◆ EXCERPT PROVIDED ◆
•••

Ed Murrow bluntly told the country that McCarthy was dangerous.

What Joseph Welch actually said, from Wikipedia:

On June 9, 1954, the 30th day of the Army-McCarthy Hearings, McCarthy accused Fred Fisher, one of the junior attorneys at Welch's law firm, of associating while in law school with the National Lawyers Guild (NLG), a group which J. Edgar Hoover sought to have the U.S. Attorney General designate as a Communist front organization. Welch dismissed Fisher's association with the NLG as a youthful indiscretion and attacked McCarthy for naming the young man before a nationwide television audience without prior warning or previous agreement to do so:

Until this moment, Senator, I think I have never really gauged your cruelty or your recklessness. Fred Fisher is a young man who went to the Harvard Law School and came into my firm and is starting what looks to be a brilliant career with us. Little did I dream you could be so reckless and so cruel as to do an injury to that lad. It is true that he will continue to be with Hale and Dorr. It is, I regret to say, equally true that I fear he shall always bear a scar needlessly inflicted by you. If it were in my power to forgive you for your reckless cruelty I would do so. I like to think that I am a gentle man but your forgiveness will have to come from someone other than me.

•••

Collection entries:
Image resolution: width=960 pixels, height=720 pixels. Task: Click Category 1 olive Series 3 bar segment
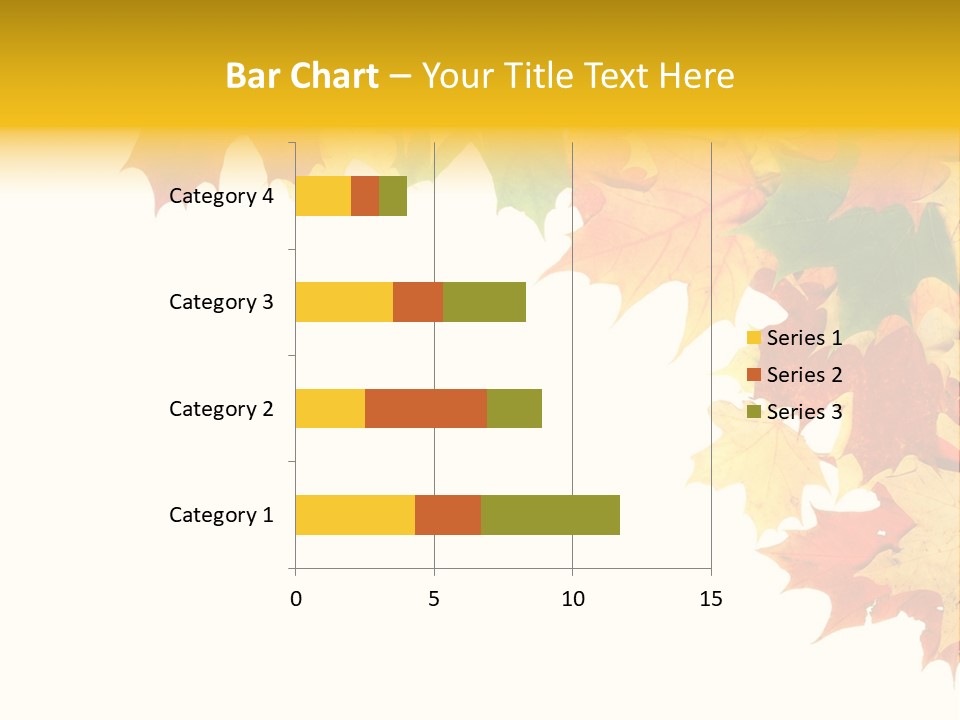click(550, 515)
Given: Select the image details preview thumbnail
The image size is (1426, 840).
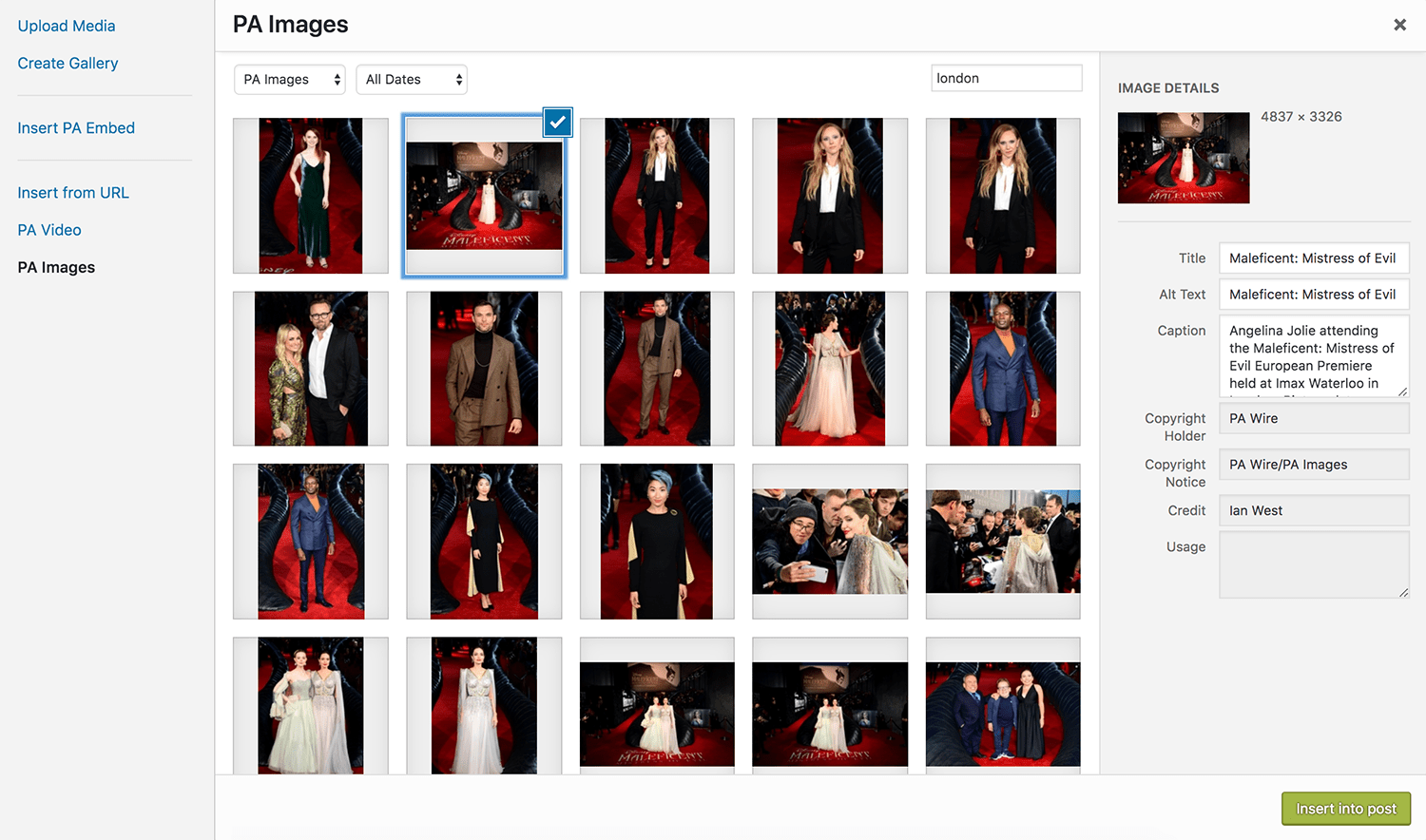Looking at the screenshot, I should (1184, 158).
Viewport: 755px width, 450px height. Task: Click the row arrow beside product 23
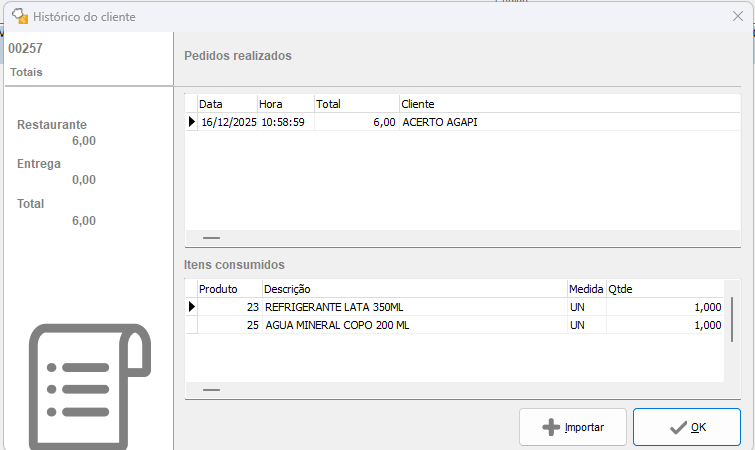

•••

◆ TASK TO CARRY OUT ◆
For each statement, mark yes or no according to the passage on the Army-McCarthy Hearings, and quote the exact words that settle it: (a) McCarthy said Fred Fisher's link to the National Lawyers Guild dated from his law school years. (b) Welch said Fisher would have to leave Hale and Dorr. (c) Welch told McCarthy he would forgive him if he could.

◆ SOLUTION BELOW ◆
(a) Yes: "McCarthy accused Fred Fisher, one of the junior attorneys at Welch's law firm, of associating while in law school with the National Lawyers Guild (NLG)"
(b) No: "It is true that he will continue to be with Hale and Dorr."
(c) Yes: "If it were in my power to forgive you for your reckless cruelty I would do so."